■ **Exercise**
Repeat exactly, and only, the lines below starting at the line that contains "Click the workstation" and ending at the line that contains "Click the 당첨금액 column header", inclusive of both.

■ **Material for this task**
══════════

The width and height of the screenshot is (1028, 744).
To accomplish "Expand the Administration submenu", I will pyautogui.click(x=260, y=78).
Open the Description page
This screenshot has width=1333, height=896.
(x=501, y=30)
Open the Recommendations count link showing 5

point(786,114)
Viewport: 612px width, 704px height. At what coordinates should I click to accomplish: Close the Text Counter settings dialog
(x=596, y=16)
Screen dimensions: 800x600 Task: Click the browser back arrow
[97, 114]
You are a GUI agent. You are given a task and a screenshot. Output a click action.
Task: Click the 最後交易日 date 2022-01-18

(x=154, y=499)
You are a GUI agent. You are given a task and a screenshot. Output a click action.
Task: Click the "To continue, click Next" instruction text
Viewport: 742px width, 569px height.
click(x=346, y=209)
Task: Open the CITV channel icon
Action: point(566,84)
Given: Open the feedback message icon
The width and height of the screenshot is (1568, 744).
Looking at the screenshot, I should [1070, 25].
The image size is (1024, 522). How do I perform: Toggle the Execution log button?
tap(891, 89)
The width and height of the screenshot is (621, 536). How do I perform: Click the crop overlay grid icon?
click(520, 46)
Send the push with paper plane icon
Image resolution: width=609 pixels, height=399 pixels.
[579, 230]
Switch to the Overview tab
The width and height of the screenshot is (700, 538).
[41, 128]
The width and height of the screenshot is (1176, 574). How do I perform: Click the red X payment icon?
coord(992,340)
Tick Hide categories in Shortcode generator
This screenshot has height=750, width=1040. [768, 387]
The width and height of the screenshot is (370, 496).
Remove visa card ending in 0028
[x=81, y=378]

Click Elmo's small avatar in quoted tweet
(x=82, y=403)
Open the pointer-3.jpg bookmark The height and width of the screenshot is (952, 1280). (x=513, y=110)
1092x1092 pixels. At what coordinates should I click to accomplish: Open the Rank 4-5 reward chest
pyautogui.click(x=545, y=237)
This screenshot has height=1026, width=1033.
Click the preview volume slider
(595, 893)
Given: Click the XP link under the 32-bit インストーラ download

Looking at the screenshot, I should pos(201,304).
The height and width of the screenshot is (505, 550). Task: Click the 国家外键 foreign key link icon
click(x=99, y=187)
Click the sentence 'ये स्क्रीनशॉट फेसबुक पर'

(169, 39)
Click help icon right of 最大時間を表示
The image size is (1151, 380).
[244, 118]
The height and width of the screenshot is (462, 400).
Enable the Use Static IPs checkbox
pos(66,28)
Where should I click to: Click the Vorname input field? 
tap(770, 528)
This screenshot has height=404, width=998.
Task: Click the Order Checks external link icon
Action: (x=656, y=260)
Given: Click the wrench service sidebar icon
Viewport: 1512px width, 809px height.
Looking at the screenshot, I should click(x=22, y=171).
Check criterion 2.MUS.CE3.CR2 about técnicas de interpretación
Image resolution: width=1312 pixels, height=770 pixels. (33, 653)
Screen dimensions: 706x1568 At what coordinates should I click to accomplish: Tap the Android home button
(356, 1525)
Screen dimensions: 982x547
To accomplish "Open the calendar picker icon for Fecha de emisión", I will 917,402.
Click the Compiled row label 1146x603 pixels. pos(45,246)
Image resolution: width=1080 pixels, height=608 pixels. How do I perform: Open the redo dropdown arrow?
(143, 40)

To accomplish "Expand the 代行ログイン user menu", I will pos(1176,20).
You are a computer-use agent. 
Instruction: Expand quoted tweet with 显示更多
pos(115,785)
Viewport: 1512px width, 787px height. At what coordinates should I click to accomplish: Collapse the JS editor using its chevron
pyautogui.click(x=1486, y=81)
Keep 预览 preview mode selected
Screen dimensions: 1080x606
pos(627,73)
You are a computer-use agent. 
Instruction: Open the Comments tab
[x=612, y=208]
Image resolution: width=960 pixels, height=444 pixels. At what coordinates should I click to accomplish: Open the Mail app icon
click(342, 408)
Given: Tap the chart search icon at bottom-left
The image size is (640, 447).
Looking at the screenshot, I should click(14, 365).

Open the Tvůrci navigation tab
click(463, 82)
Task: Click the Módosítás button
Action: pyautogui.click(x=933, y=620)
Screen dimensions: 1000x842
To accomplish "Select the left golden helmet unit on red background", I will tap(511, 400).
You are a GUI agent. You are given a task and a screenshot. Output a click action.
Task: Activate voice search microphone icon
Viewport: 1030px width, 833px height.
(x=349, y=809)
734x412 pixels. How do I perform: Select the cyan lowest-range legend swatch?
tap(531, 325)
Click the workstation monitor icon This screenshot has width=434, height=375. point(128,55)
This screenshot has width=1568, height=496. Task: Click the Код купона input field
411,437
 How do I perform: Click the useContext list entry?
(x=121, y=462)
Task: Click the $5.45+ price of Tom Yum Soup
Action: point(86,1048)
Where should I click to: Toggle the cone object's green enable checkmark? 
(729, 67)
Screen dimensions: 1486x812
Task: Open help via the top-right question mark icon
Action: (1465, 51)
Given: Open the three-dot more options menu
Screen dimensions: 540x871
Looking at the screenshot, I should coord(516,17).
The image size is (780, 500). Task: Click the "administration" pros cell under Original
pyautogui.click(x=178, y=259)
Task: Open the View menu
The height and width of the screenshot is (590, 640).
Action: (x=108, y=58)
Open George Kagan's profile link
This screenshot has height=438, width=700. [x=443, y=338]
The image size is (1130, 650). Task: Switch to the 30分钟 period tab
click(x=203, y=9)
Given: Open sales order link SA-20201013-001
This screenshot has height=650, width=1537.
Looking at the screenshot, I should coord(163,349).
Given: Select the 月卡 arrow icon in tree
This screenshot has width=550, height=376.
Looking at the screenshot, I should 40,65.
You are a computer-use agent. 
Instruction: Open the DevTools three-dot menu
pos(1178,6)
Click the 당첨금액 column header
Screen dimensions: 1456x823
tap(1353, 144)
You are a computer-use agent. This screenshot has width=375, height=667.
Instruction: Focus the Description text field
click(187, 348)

══════════

■ **Output of the task**
Click the workstation monitor icon This screenshot has width=434, height=375. point(128,55)
This screenshot has width=1568, height=496. Task: Click the Код купона input field
411,437
 How do I perform: Click the useContext list entry?
(x=121, y=462)
Task: Click the $5.45+ price of Tom Yum Soup
Action: point(86,1048)
Where should I click to: Toggle the cone object's green enable checkmark? 
(729, 67)
Screen dimensions: 1486x812
Task: Open help via the top-right question mark icon
Action: (1465, 51)
Given: Open the three-dot more options menu
Screen dimensions: 540x871
Looking at the screenshot, I should coord(516,17).
The image size is (780, 500). Task: Click the "administration" pros cell under Original
pyautogui.click(x=178, y=259)
Task: Open the View menu
The height and width of the screenshot is (590, 640).
Action: (x=108, y=58)
Open George Kagan's profile link
This screenshot has height=438, width=700. [x=443, y=338]
The image size is (1130, 650). Task: Switch to the 30分钟 period tab
click(x=203, y=9)
Given: Open sales order link SA-20201013-001
This screenshot has height=650, width=1537.
Looking at the screenshot, I should coord(163,349).
Given: Select the 月卡 arrow icon in tree
This screenshot has width=550, height=376.
Looking at the screenshot, I should 40,65.
You are a computer-use agent. 
Instruction: Open the DevTools three-dot menu
pos(1178,6)
Click the 당첨금액 column header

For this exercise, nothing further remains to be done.